(Beginning of Excerpted records)

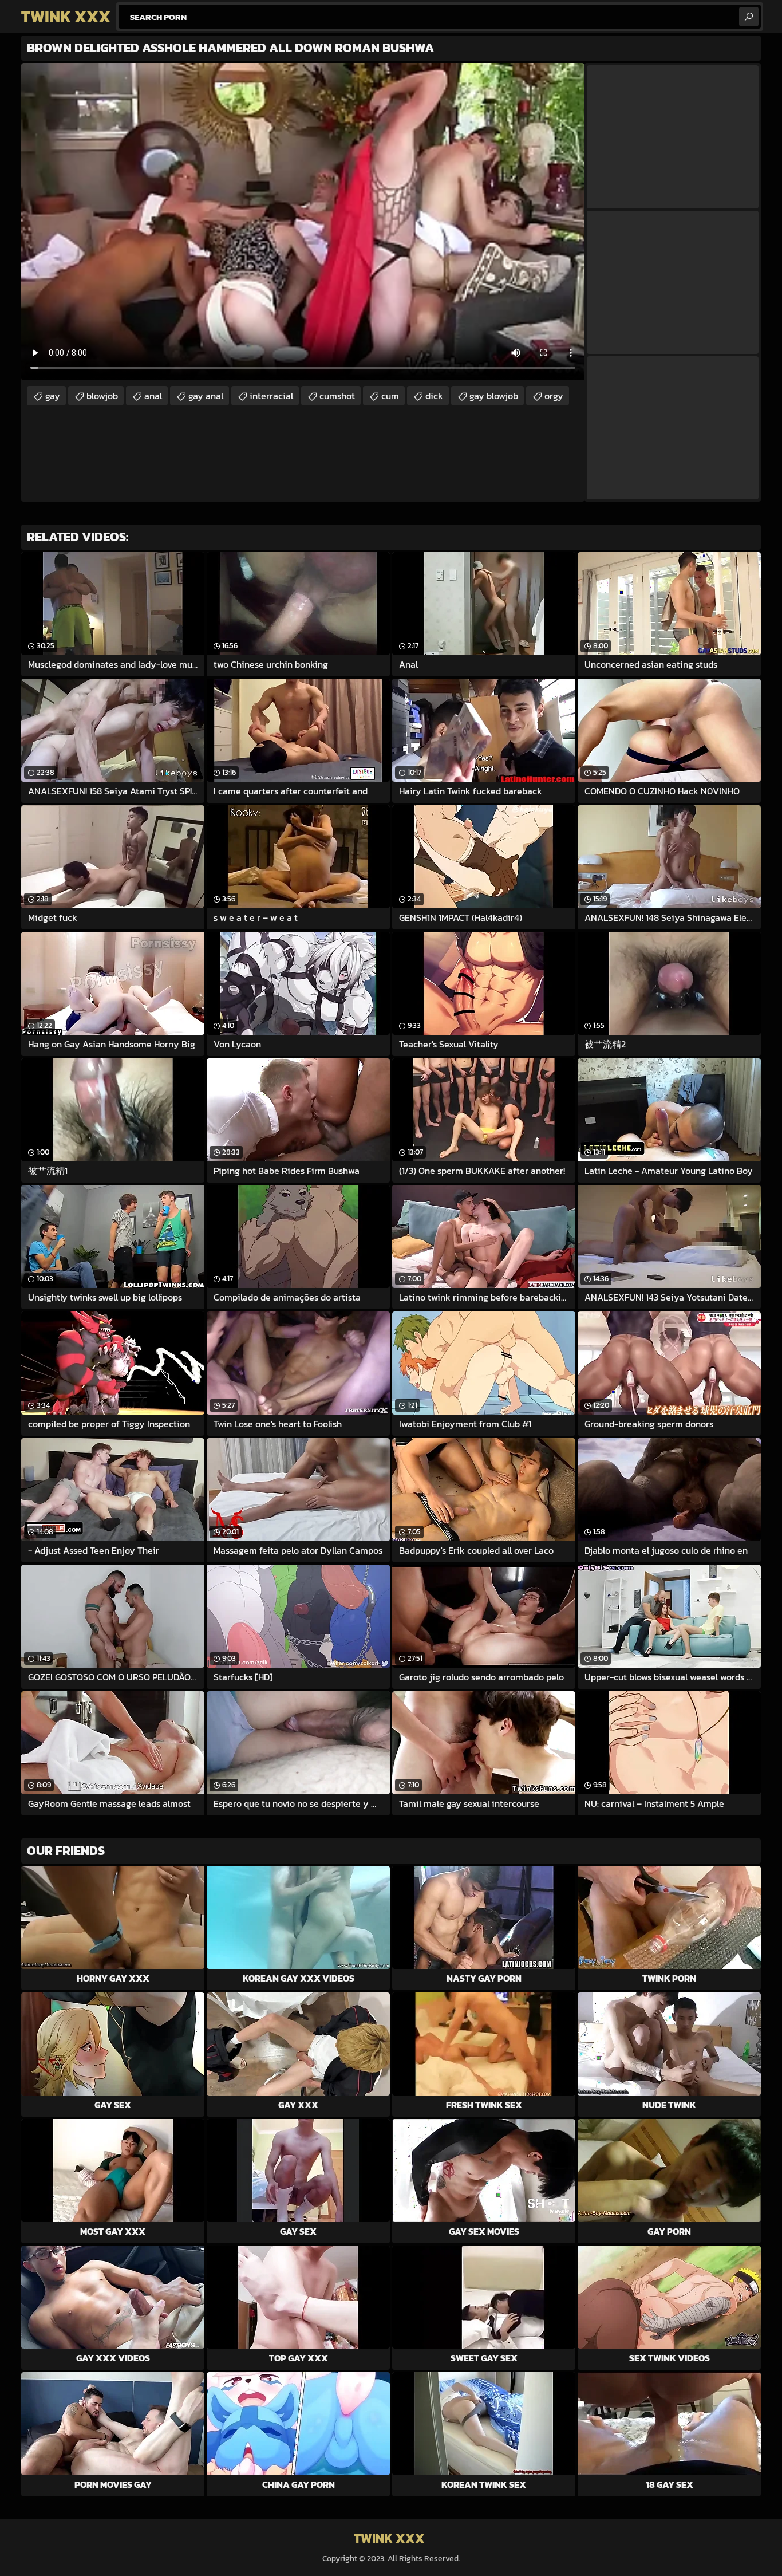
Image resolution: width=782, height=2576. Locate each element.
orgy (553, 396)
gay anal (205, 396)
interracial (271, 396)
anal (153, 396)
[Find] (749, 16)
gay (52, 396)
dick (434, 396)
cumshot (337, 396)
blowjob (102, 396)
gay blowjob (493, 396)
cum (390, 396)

(End of Excerpted records)
(Beginning of Excerpted records)

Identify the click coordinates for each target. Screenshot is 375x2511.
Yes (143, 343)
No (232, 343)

(End of Excerpted records)
(Beginning of Excerpted records)

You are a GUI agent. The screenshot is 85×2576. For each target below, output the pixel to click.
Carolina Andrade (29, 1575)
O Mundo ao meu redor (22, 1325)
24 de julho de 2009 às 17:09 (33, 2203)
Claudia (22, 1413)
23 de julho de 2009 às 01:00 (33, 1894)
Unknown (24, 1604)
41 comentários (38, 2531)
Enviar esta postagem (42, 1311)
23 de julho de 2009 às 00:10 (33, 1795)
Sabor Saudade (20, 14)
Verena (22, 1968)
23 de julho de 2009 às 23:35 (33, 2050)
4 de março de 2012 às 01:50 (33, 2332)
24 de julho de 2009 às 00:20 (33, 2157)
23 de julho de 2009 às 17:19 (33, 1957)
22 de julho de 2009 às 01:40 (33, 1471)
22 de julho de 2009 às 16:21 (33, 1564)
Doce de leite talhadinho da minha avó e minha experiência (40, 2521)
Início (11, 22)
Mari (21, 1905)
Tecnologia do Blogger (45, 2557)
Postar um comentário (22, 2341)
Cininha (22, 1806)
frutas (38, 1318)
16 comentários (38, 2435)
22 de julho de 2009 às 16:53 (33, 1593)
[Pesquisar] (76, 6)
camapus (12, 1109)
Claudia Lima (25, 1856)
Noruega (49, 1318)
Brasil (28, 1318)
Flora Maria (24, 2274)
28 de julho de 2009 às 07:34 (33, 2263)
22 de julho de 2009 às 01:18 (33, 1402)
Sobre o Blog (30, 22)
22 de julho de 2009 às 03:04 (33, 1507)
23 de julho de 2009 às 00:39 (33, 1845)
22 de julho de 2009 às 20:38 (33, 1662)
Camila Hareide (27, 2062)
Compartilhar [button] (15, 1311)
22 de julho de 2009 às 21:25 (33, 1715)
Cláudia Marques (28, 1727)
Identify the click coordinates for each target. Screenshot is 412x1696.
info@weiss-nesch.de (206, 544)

(End of Excerpted records)

◆ Work required ◆
Match on "each" and copy out every line of the entries that contains it.

◆ Problem solution ◆
Image resolution: width=782, height=2576. Locate each element.
Identify the click coordinates for each target. Screenshot is 375x2511.
You are a GUI agent. The screenshot is 85×2576. For each target below, output the pixel to click.
Identify the click coordinates for each target. Screenshot is 412x1696.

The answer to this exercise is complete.